2021 Virtual Institute
Dr. Neil Weijer (George A. Smathers Libraries)
Podcasting the Humanities: Creating Digital Stories for the Public
The text of a book is only a part of the story that it tells. As curator of UF’s Rare Book Collection, Neil Weijer explores how people have transformed their own books to reflect changing needs and aspirations. Even if preserved, most of these stories are hidden from public view, but they can, and should, speak to us all. Neil Weijer intends to use podcasting to bring diverse voices to bear on the collections and empower more people to explore them. It is vital to keep the stories in these books alive and to create new meaning for the future.
2021 Summer Residency
Tace Hedrick (Professor, English and Center for Gender, Sexualities, and Women’s Studies)

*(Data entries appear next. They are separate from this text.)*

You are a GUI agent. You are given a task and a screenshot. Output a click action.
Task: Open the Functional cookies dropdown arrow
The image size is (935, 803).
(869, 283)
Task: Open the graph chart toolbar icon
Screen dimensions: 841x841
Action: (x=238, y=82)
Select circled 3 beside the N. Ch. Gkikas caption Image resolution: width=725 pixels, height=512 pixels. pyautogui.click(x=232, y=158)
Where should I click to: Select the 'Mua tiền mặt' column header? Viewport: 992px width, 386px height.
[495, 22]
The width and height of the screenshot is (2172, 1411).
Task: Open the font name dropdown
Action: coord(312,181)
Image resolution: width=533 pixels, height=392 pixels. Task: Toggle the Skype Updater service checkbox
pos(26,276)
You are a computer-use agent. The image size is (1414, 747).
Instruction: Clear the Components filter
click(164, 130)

Sexing the Cosmic Race: Gloria Anzaldúa, Ana Mendieta, Raphael Montañez Ortíz, and Walter Mercado, 1968-2019
This is a book about understanding the work of four United States artists: Chicanx lesbian writer Gloria Anzaldúa, Cuban American artist Ana Mendieta, Puerto Rican New Age performer Walter Mercado, and Nuyorican artist Rafael Montañez Ortíz. Their work has been grounded in two important movements. First, they were all deeply embedded in the Latinx and Chicanx counterculture movements of the 1960s and 70s, a period in the United States of heightened spiritual, cultural, and political activity. Second, they were profoundly influenced by Latin American spiritual beliefs and practices coming out of a long twentieth-century transnational investment in Latin American esoteric and New Age counterculture. In this way, United States ethnic racial and especially sexual concerns were intertwined with Latin American discourses, particularly Orientalized Indian and pre-Columbian indigenous spiritualities. These ideas and belief systems were and are used by these artists as ways of artistically reconceptualizing their own subjectivity as raced and sexualized minorities in the United States. My approach, from both sides of the transAmerican border, clarifies our understanding of their work through their appeals to a profoundly transnational American history that frequently used and connected together, across national borders, the lexicons of esoteric spirituality, race, and sexuality.